* [Texte fourni]

:::

Formats d’émissions de téléréalité : le dilemme de la qualification de l’imitation fautive

CA Paris, Pôle 5, Ch. 4, arrêt 12 septembre 2012

Une affaire opposant deux producteurs d’émissions de téléréalité vient illustrer le constat selon lequel en matière de formats, les griefs invoqués au titre de la concurrence déloyale doivent répondre à des critères précis, l’imitation fautive ne pouvant résulter de la reprise de facteurs communs à un genre d’émission déterminé.

Trois formats étaient concernés : le format Big Brother fondateur de la première émission de téléréalité diffusée en France, Loft Story et un format plus récent, Secret Story, tous détenus par la société Endemol face à un nouveau format développé par un tiers intitulé Dilemne. En première instance, les juges consulaires avaient prononcé une condamnation d’un montant exemplaire, sur le seul fondement de l’imitation fautive, à l’exclusion de tout acte de parasitisme faute pour Endemol de rapporter la preuve des investissements spécifiques qu’elle a pu réaliser. Au titre de l’imitation fautive, le Tribunal avait relevé que la société productrice de Dilemme avait « repris les caractéristiques essentielles et inédites des programmes d’Endemol », et notamment « les éléments fondamentaux des « formats d’enfermement » d’Endemol, les éléments caractéristiques des « lieux d’enfermement », la mécanique des programmes, les éléments caractéristiques du casting des candidats c’est-à-dire la présélection des candidats compte tenu de leurs profils psychologiques ou leur physique ou leur personnalité […] les éléments caractéristiques de diffusion des programmes et des caractéristiques techniques ». Le tribunal avait jugé que « la reprise des éléments essentiels des formats et des programmes audiovisuels d’Endemol a nécessairement créé une confusion dans l’esprit du public, le concept des émissions en litige étant identique, destiné à un même public, avec, sur le fond et la forme, de grandes similitudes et des variantes peu importantes qui ne sauraient franchement distinguer les programmes en cause ». La décision était revêtue de l’exécution provisoire sur le montant des dommages et intérêts mais également sur la mesure d’interdiction ordonnée et le recours pour la faire stopper avait été rejeté.

:::

* [Données]
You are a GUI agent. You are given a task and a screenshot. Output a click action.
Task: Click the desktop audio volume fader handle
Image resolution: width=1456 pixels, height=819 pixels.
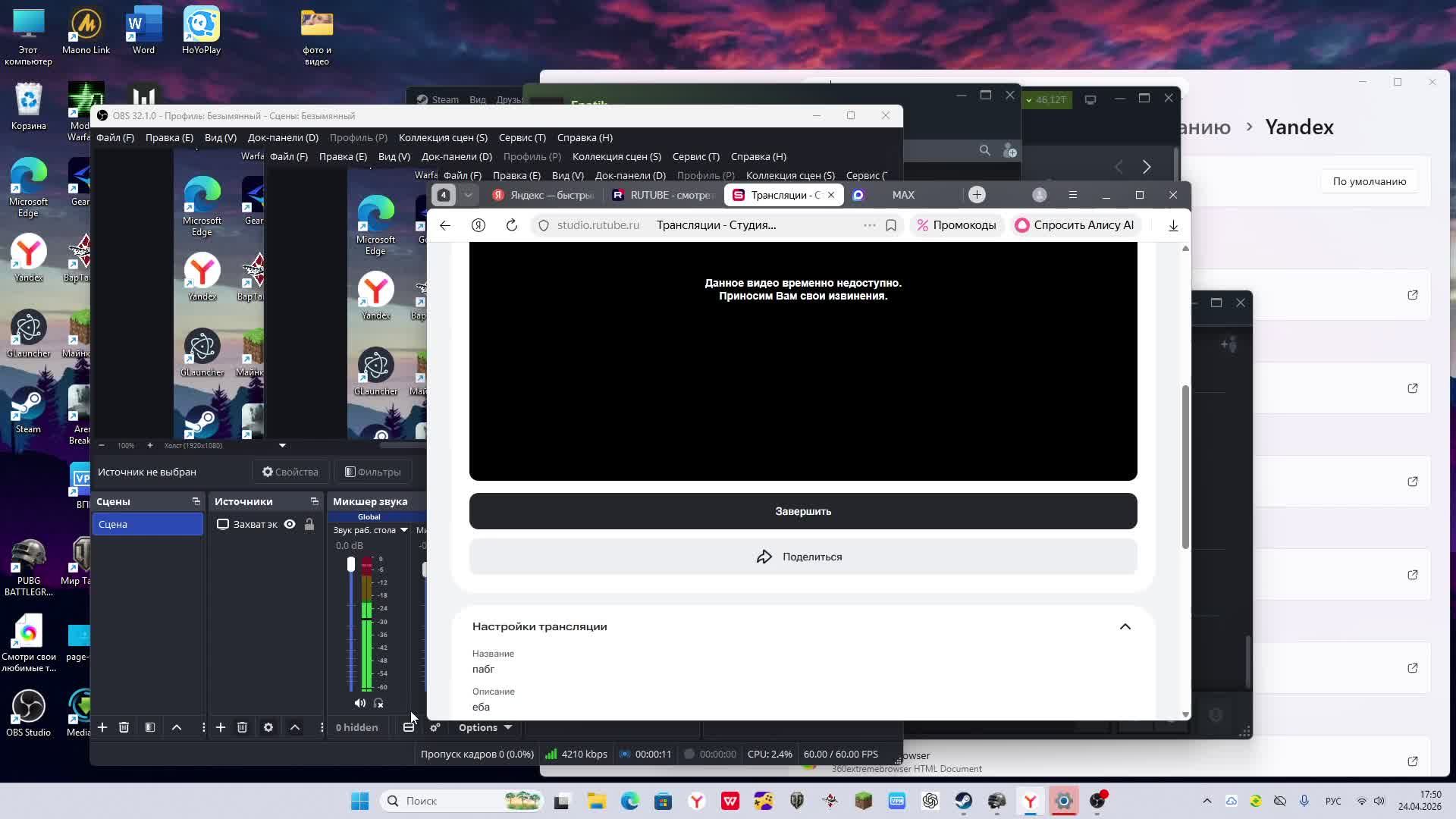[351, 564]
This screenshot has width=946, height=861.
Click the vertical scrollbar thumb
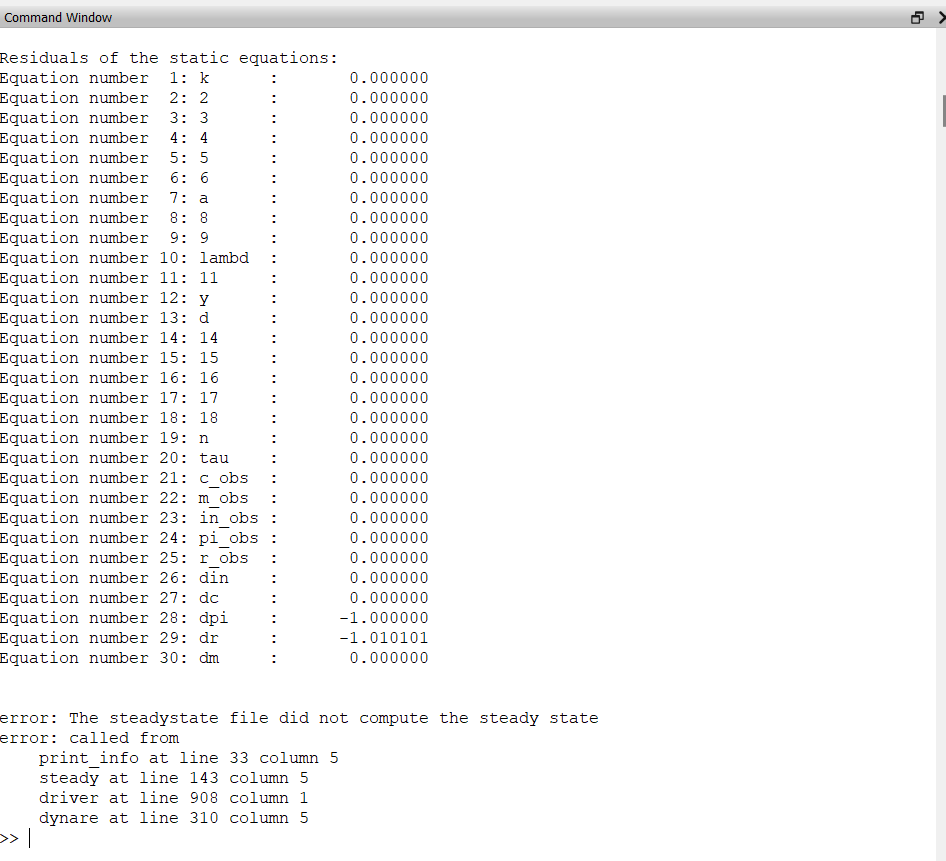tap(942, 109)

:::

* [Consignes]
**a)** Recopiez le passage sur les formats de téléréalité de « Une affaire opposant » à « genre d’émission déterminé. » en renommant « griefs » en « reproches ».
**b)** Répondez aux questions suivantes sur le passage consacré aux formats de téléréalité.
(i) Quelle juridiction a rendu l’arrêt, et à quelle date ?
(ii) Quelle société détenait les formats Big Brother, Loft Story et Secret Story ?
(iii) Pour quelle raison le tribunal de première instance a-t-il écarté tout acte de parasitisme ?
**c)** Reprenez le passage sur les formats de téléréalité et poursuivez-le à partir de sa dernière phrase.

* [Réponses par consigne]
**a)**
Une affaire opposant deux producteurs d’émissions de téléréalité vient illustrer le constat selon lequel en matière de formats, les reproches invoqués au titre de la concurrence déloyale doivent répondre à des critères précis, l’imitation fautive ne pouvant résulter de la reprise de facteurs communs à un genre d’émission déterminé.

**b)**
(i) La cour d’appel de Paris (Pôle 5, Ch. 4), le 12 septembre 2012.
(ii) La société Endemol.
(iii) Endemol n’avait pas rapporté la preuve des investissements spécifiques qu’elle avait pu réaliser.

**c)**
La Cour réforme le jugement. Après avoir rappelé les principes fondateurs des actions en concurrence déloyale et parasitisme, la Cour énonce que la concurrence déloyale par parasitisme suppose que celui en excipant puisse démontrer :
– d’une part, que son concurrent a procédé de façon illicite à la reproduction de données ou d’informations qui caractérisent son entreprise par la notoriété et l’originalité s’y attachant, elles-mêmes résultant d’un travail intellectuel et d’un investissement propre ;
– d’autre part, qu’un risque de confusion puisse en résulter dans l’esprit de la clientèle potentielle, en l’occurrence les téléspectateurs des émissions considérées.

La Cour ajoute qu’en vertu du principe de la liberté du commerce et de l’industrie et de la règle de la libre concurrence en découlant, le simple de fait de copier la prestation d’autrui n’est nullement fautif dès lors qu’il s’agit d’éléments usuels communs à toute une profession ou à un secteur d’activité particulier et pour lesquels il n’est pas justifié de droits de propriété intellectuelle ou d’un effort créatif ou organisationnel dans la mise en œuvre de données caractérisant l’originalité de l’œuvre.

Ces rappels effectués, la Cour écarte les griefs de concurrence déloyale liés, d’une part, à la présence de la gérante de la société productrice de Dilemme et d’autre part, à l’imitation fautive. Sur le premier point, la Cour juge qu’en l’absence de clause de non-concurrence, doit donc être appliqué le principe de la liberté de commerce qui autorise quiconque à créer sa propre entreprise, une faute de concurrence déloyale ne pouvant exister que du fait de l’exercice effectif d’une activité concurrente de celle de leur précédent employeur par des salariés encore dans les liens du contrat de travail. Or, tel n’était pas le cas, la gérante s’étant bornée à préparer, sans recourir à aucun procédé déloyal, la création de sa société dont l’activité démarrait après son départ. Ce grief était en outre étayé par le prétendu détournement d’un savoir faire au caractère confidentiel, dont ni cette qualité, ni la consistance n’était démontrée.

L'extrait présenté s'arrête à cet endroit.